YOUR OBJECTIVE -> Please repeat the material below, swapping every "Where should I click to" for "Which spot should I click to" and leaving everything else unchanged.

[Records from a dataset]

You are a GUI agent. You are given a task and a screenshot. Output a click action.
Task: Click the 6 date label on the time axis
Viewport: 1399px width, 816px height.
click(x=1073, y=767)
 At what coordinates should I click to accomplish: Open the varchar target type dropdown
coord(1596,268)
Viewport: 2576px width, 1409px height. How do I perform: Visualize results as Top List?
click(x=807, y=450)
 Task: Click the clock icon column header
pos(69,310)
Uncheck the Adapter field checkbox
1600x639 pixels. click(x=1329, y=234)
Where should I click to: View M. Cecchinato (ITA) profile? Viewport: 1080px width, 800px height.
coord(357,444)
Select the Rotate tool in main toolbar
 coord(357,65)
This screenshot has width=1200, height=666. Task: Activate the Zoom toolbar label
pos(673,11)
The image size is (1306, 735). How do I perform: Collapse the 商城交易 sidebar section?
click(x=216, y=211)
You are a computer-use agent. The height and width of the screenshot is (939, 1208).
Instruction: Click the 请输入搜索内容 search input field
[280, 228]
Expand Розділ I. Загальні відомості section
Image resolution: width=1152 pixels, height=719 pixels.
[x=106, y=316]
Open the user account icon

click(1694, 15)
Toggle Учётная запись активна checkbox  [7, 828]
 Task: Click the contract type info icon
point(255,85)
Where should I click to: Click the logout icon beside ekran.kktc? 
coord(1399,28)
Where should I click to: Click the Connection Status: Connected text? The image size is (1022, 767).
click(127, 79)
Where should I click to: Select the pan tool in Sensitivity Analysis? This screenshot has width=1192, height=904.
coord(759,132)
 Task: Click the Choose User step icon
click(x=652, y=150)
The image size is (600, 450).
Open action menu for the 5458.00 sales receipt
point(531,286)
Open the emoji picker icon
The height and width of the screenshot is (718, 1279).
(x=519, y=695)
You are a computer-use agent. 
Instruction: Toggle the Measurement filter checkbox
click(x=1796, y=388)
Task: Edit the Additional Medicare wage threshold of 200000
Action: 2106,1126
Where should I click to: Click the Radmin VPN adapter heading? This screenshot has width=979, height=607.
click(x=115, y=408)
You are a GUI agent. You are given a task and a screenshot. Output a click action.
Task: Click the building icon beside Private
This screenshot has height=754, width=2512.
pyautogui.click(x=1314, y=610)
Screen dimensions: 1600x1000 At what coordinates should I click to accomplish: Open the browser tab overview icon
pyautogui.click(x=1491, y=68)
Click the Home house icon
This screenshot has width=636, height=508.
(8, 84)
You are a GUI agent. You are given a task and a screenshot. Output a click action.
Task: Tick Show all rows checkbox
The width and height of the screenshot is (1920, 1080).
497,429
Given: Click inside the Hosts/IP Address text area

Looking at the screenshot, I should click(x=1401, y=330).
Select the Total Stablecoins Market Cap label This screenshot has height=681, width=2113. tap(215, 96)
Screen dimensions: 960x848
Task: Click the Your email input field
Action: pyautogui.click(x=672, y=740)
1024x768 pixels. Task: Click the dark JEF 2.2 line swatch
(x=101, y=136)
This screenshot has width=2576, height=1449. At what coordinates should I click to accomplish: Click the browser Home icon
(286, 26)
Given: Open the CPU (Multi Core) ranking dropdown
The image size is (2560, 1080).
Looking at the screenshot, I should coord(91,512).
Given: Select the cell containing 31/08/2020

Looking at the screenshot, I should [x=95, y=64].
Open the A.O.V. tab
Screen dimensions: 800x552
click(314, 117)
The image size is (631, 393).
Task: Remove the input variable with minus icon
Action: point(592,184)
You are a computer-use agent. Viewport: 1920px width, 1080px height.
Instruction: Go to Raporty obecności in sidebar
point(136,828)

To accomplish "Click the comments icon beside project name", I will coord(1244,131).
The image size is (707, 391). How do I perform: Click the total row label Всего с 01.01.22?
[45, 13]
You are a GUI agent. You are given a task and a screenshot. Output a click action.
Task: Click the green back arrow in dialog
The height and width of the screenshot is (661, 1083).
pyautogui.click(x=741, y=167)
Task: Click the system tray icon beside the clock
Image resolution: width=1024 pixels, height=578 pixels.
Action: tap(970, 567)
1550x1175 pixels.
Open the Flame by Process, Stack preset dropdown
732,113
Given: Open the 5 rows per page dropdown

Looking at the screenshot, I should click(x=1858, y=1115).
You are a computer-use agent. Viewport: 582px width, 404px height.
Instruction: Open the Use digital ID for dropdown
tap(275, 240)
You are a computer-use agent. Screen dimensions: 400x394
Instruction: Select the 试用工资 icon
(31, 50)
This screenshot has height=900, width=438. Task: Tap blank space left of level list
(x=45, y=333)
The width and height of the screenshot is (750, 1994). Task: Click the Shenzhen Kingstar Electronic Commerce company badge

EXERCISE RESPONSE ->
You are a GUI agent. You are given a task and a screenshot. Output a click action.
Task: Click the 6 date label on the time axis
Viewport: 1399px width, 816px height.
click(x=1073, y=767)
 At what coordinates should I click to accomplish: Open the varchar target type dropdown
coord(1596,268)
Viewport: 2576px width, 1409px height. How do I perform: Visualize results as Top List?
click(x=807, y=450)
 Task: Click the clock icon column header
pos(69,310)
Uncheck the Adapter field checkbox
1600x639 pixels. click(x=1329, y=234)
Which spot should I click to: View M. Cecchinato (ITA) profile? Viewport: 1080px width, 800px height.
coord(357,444)
Select the Rotate tool in main toolbar
 coord(357,65)
This screenshot has width=1200, height=666. Task: Activate the Zoom toolbar label
pos(673,11)
The image size is (1306, 735). How do I perform: Collapse the 商城交易 sidebar section?
click(x=216, y=211)
You are a computer-use agent. The height and width of the screenshot is (939, 1208).
Instruction: Click the 请输入搜索内容 search input field
[280, 228]
Expand Розділ I. Загальні відомості section
Image resolution: width=1152 pixels, height=719 pixels.
[x=106, y=316]
Open the user account icon

click(1694, 15)
Toggle Учётная запись активна checkbox  [7, 828]
 Task: Click the contract type info icon
point(255,85)
Which spot should I click to: Click the logout icon beside ekran.kktc? 
coord(1399,28)
Which spot should I click to: Click the Connection Status: Connected text? The image size is (1022, 767).
click(127, 79)
Which spot should I click to: Select the pan tool in Sensitivity Analysis? This screenshot has width=1192, height=904.
coord(759,132)
 Task: Click the Choose User step icon
click(x=652, y=150)
The image size is (600, 450).
Open action menu for the 5458.00 sales receipt
point(531,286)
Open the emoji picker icon
The height and width of the screenshot is (718, 1279).
(x=519, y=695)
You are a computer-use agent. 
Instruction: Toggle the Measurement filter checkbox
click(x=1796, y=388)
Task: Edit the Additional Medicare wage threshold of 200000
Action: 2106,1126
Which spot should I click to: Click the Radmin VPN adapter heading? This screenshot has width=979, height=607.
click(x=115, y=408)
You are a GUI agent. You are given a task and a screenshot. Output a click action.
Task: Click the building icon beside Private
This screenshot has height=754, width=2512.
pyautogui.click(x=1314, y=610)
Screen dimensions: 1600x1000 At what coordinates should I click to accomplish: Open the browser tab overview icon
pyautogui.click(x=1491, y=68)
Click the Home house icon
This screenshot has width=636, height=508.
(8, 84)
You are a GUI agent. You are given a task and a screenshot. Output a click action.
Task: Tick Show all rows checkbox
The width and height of the screenshot is (1920, 1080).
497,429
Given: Click inside the Hosts/IP Address text area

Looking at the screenshot, I should click(x=1401, y=330).
Select the Total Stablecoins Market Cap label This screenshot has height=681, width=2113. tap(215, 96)
Screen dimensions: 960x848
Task: Click the Your email input field
Action: pyautogui.click(x=672, y=740)
1024x768 pixels. Task: Click the dark JEF 2.2 line swatch
(x=101, y=136)
This screenshot has width=2576, height=1449. At what coordinates should I click to accomplish: Click the browser Home icon
(286, 26)
Given: Open the CPU (Multi Core) ranking dropdown
The image size is (2560, 1080).
Looking at the screenshot, I should coord(91,512).
Given: Select the cell containing 31/08/2020

Looking at the screenshot, I should [x=95, y=64].
Open the A.O.V. tab
Screen dimensions: 800x552
click(314, 117)
The image size is (631, 393).
Task: Remove the input variable with minus icon
Action: point(592,184)
You are a computer-use agent. Viewport: 1920px width, 1080px height.
Instruction: Go to Raporty obecności in sidebar
point(136,828)

To accomplish "Click the comments icon beside project name", I will coord(1244,131).
The image size is (707, 391). How do I perform: Click the total row label Всего с 01.01.22?
[45, 13]
You are a GUI agent. You are given a task and a screenshot. Output a click action.
Task: Click the green back arrow in dialog
The height and width of the screenshot is (661, 1083).
pyautogui.click(x=741, y=167)
Task: Click the system tray icon beside the clock
Image resolution: width=1024 pixels, height=578 pixels.
Action: tap(970, 567)
1550x1175 pixels.
Open the Flame by Process, Stack preset dropdown
732,113
Given: Open the 5 rows per page dropdown

Looking at the screenshot, I should click(x=1858, y=1115).
You are a computer-use agent. Viewport: 582px width, 404px height.
Instruction: Open the Use digital ID for dropdown
tap(275, 240)
You are a computer-use agent. Screen dimensions: 400x394
Instruction: Select the 试用工资 icon
(31, 50)
This screenshot has height=900, width=438. Task: Tap blank space left of level list
(x=45, y=333)
The width and height of the screenshot is (750, 1994). Task: Click the Shenzhen Kingstar Electronic Commerce company badge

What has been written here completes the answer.